Trainers Adam Lawrence and Renatus Hoogenraad share three ideas for activities to make online facilitation rock!

Trainers Adam Lawrence and Renatus Hoogenraad are the This is Doing Rockstar facilitators and share their knowledge on their Facilitation Fundamentals for co-creation course. We caught up with them at the last Doing Design Festival to learn more about activities each one of us can use to make online facilitation rock! Here are three favourite activities from that session.

Activity 1: Post-It Peepshow

Ever struggle with getting people to turn their cameras on? Use a Post-It Peepshow at the beginning of a session to learn about the audience while encouraging participation and a cameras-on mindset. Here's how:

Say: I am going to ask you to cover your camera with something that is close by. It could be your hand or a piece of paper. We are going to have a kaleidoscope of colors, which is lovely.

Next, I'm going to ask you some questions. The answer to the question might be yes or no. If the answer is yes, please uncover your camera and show your face.

  • Are you currently at home? If the question is if the answer is yes, please show your face.
  • Are you alone at home? Uncover your camera if you could make as much noise as you'd like and nobody would care.
  • Do you have a special mic you're using? If that's the case, show me your face.
  • Do you have special light that you've set up whether it's a professional lamp or just a window that you arrange yourself near?
  • Do you have a lot of experience facilitating online meetings?
  • And the final question is show your face if your arm is getting tired..."

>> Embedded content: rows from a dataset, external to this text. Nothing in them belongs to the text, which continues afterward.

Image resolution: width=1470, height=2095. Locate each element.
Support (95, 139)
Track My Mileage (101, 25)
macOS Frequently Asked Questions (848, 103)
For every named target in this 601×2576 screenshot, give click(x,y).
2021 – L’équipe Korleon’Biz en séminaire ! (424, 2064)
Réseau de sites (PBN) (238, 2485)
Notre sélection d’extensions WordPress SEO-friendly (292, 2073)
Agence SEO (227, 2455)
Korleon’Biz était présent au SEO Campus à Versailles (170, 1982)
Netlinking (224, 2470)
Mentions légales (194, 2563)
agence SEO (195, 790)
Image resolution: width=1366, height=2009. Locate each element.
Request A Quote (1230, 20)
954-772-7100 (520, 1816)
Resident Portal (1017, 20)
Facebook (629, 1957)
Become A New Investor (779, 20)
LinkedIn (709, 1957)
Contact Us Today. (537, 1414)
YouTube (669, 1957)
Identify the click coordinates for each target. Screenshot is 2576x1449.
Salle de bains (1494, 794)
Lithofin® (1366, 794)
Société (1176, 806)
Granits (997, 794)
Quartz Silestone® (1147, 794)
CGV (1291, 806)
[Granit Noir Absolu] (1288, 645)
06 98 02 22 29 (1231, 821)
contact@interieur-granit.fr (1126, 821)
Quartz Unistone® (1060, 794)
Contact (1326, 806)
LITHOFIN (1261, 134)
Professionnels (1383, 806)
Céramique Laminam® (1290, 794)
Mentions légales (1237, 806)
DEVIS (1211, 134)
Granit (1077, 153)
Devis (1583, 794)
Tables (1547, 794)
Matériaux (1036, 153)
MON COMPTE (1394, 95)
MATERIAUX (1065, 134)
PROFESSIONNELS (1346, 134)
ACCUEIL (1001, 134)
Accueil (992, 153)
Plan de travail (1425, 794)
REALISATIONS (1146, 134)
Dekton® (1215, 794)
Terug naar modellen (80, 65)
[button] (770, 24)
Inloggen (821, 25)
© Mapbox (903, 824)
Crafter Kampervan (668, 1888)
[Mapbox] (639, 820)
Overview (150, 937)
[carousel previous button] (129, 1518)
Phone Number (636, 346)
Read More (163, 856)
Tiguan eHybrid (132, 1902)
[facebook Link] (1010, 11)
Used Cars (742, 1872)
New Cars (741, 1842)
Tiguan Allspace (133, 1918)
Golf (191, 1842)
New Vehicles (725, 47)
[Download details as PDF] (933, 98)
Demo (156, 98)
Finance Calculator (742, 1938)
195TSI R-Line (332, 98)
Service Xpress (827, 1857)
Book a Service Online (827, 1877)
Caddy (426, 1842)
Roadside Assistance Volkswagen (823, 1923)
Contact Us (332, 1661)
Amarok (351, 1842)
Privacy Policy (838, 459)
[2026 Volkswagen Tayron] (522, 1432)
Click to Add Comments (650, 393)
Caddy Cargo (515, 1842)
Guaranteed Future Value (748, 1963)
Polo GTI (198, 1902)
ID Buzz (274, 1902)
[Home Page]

Mix up the questions based on the need for your session. And, of course, recognize the responses between questions with comments like "Not so many of us. Okay, good to know" or "This is nice. We have a lot of people who are already rock and roll during this session."

Activity 2: Avalanche of Suck

We are not brains on sticks. We are whole human beings and we have whole human being needs. Sometimes things suck. It's okay to talk about.

Here is one way to facilitate a discussion about what's not working so we can move ahead to what will work.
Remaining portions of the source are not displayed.